## SHORT PROBLEM
Reproduce the items word for word, from the start of the items through the line that contains "(x=715, y=46)", including that line, and omit the pictures.

___ MATERIAL FOR THIS EXERCISE ___

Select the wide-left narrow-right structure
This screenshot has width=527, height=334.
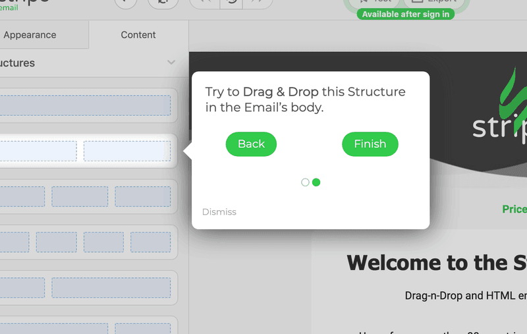pyautogui.click(x=85, y=327)
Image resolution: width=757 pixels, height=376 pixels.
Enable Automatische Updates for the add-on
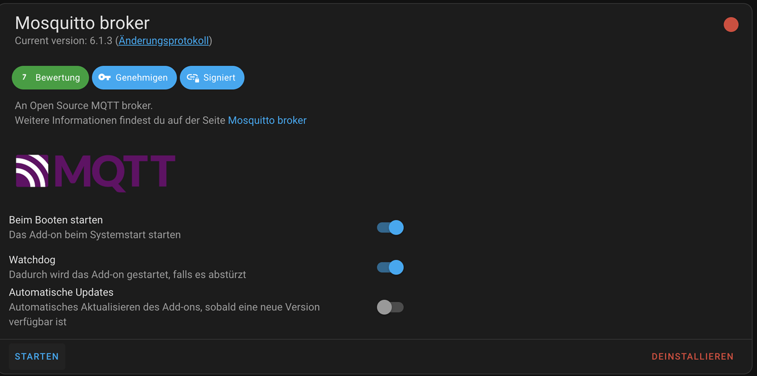pyautogui.click(x=389, y=307)
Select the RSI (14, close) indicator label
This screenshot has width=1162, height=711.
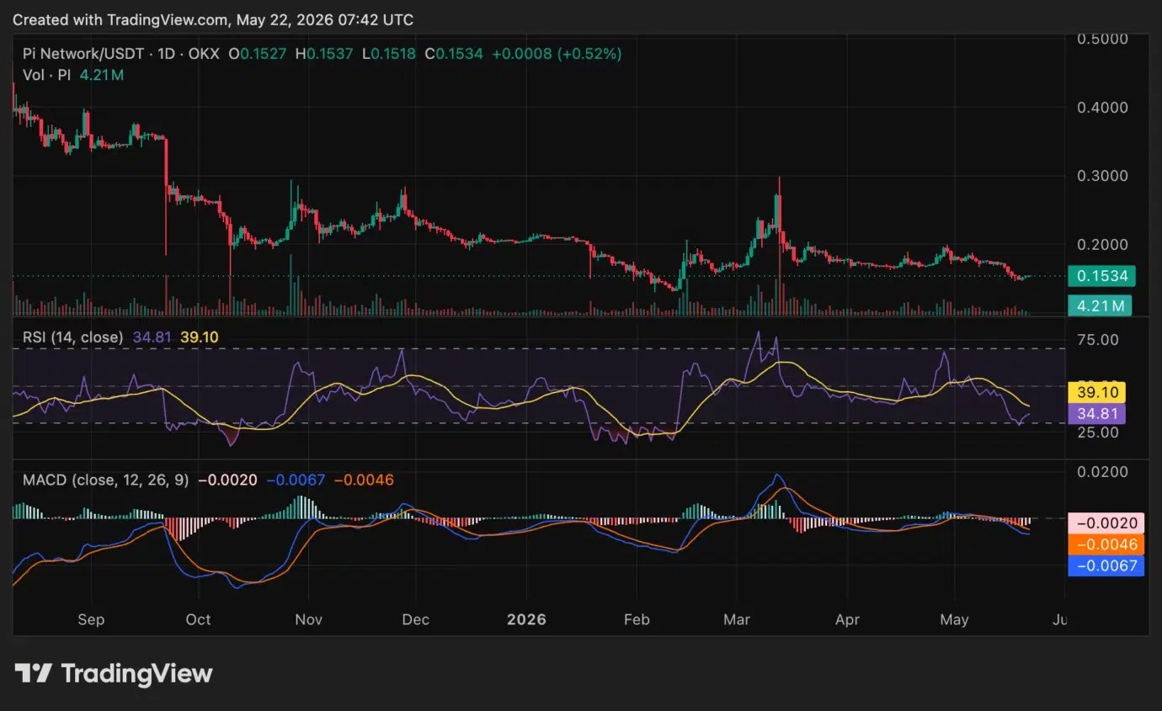(x=72, y=337)
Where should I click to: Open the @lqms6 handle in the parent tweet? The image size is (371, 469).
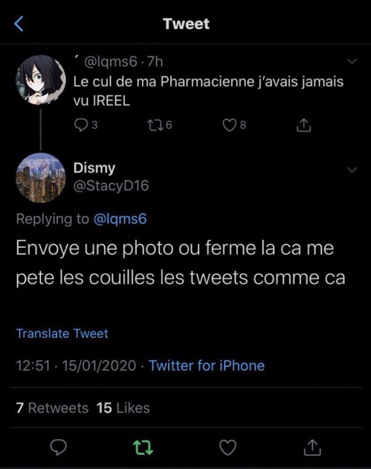point(111,62)

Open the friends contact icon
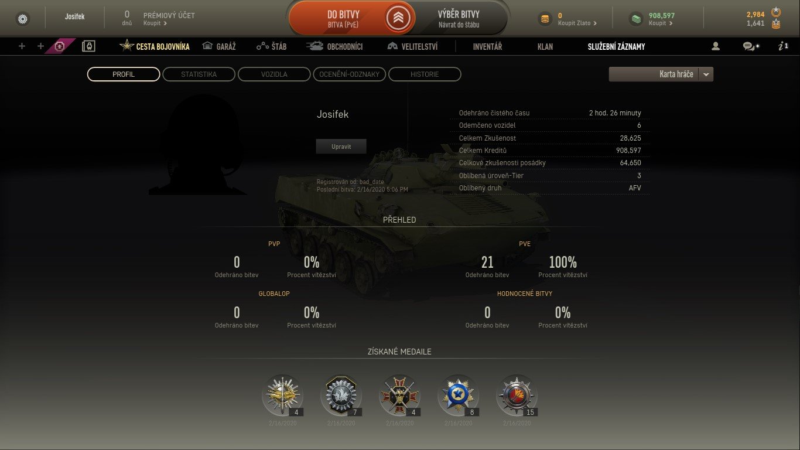(x=715, y=46)
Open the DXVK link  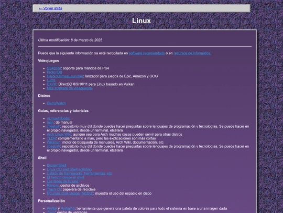click(51, 84)
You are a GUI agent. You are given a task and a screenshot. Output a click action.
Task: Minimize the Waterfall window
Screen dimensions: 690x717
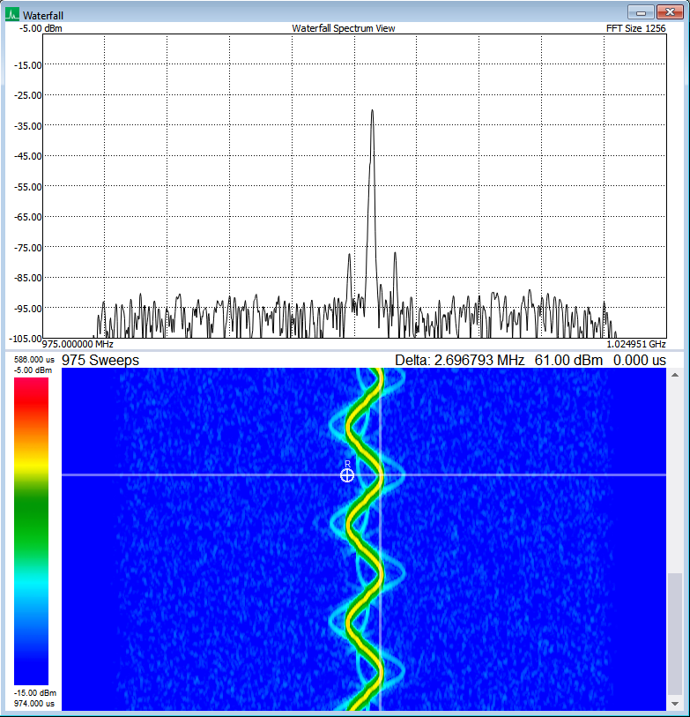click(x=642, y=12)
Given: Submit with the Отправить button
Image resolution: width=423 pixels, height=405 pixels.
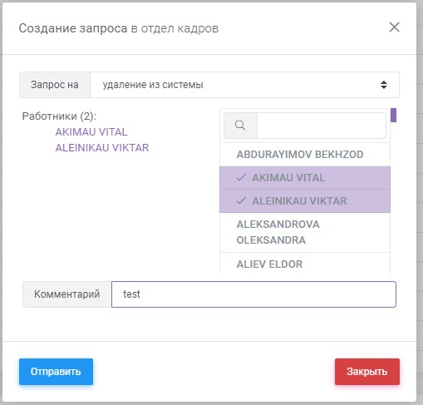Looking at the screenshot, I should point(56,372).
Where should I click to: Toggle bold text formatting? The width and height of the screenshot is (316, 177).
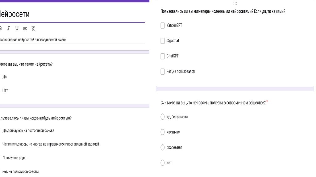[1, 29]
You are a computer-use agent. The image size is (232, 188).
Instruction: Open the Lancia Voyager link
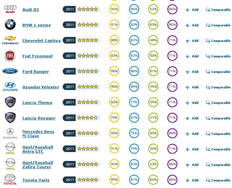pos(39,118)
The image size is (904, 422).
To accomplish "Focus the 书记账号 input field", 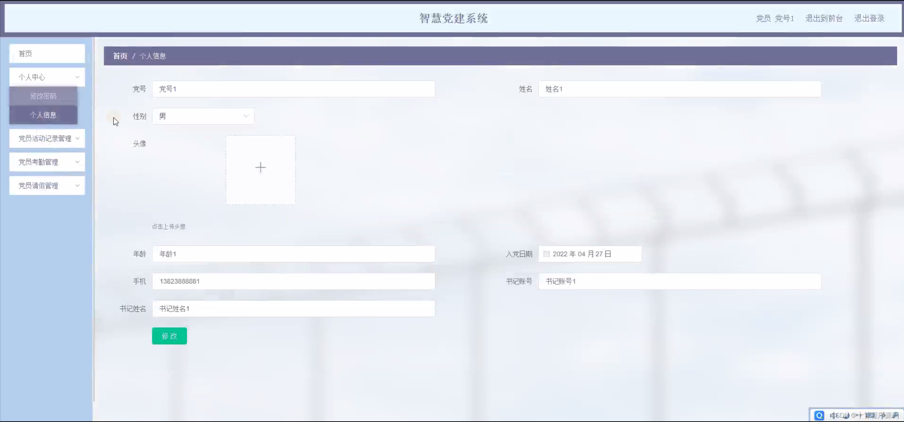I will (x=679, y=281).
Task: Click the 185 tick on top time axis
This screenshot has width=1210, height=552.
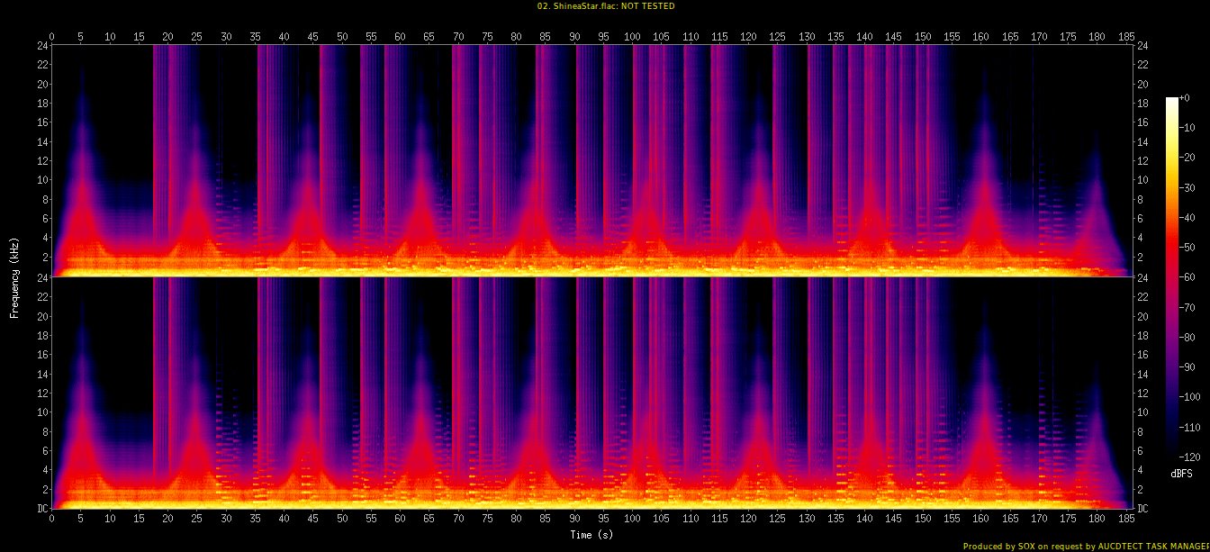Action: 1125,37
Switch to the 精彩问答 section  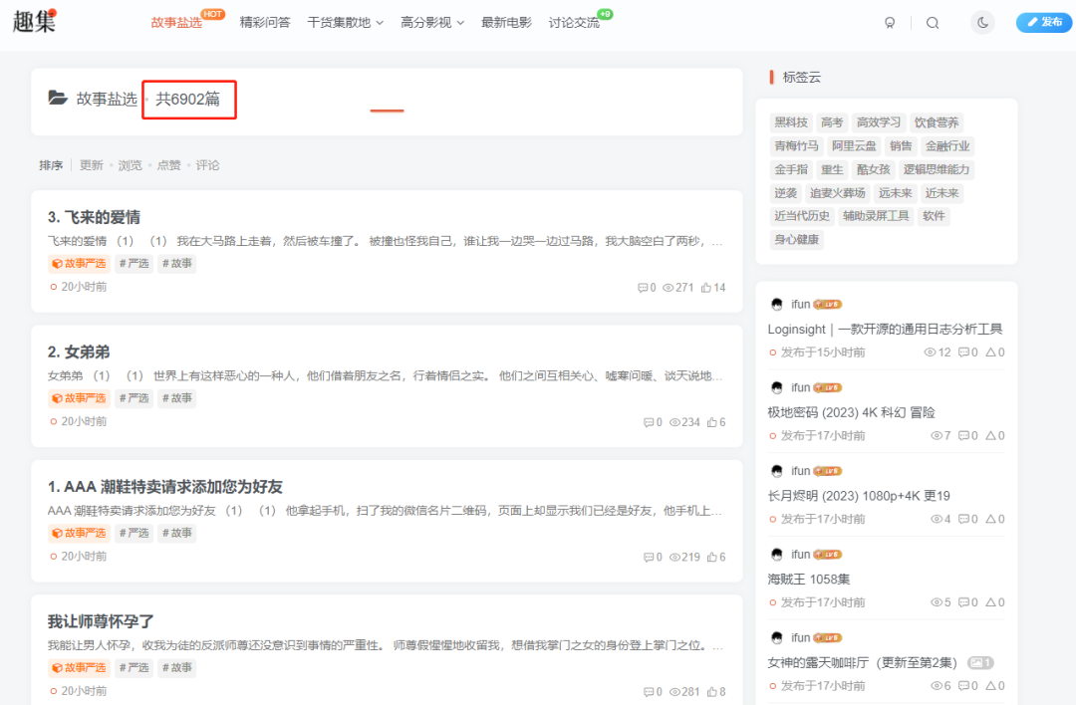click(265, 21)
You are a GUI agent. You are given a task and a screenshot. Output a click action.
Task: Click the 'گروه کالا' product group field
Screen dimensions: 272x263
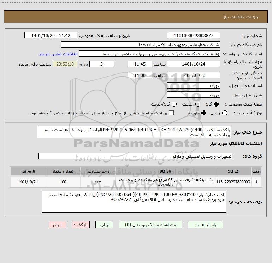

___

## SOLVED PROBLEM
Select the wide-left narrow-right structure
This screenshot has width=527, height=334.
pyautogui.click(x=85, y=327)
Image resolution: width=757 pixels, height=376 pixels.
Enable Automatische Updates for the add-on
pyautogui.click(x=389, y=307)
Select the RSI (14, close) indicator label
This screenshot has width=1162, height=711.
(x=72, y=337)
Where should I click to: Open the @lqms6 handle in the parent tweet? The image size is (371, 469).
point(111,62)

Open the friends contact icon
(x=715, y=46)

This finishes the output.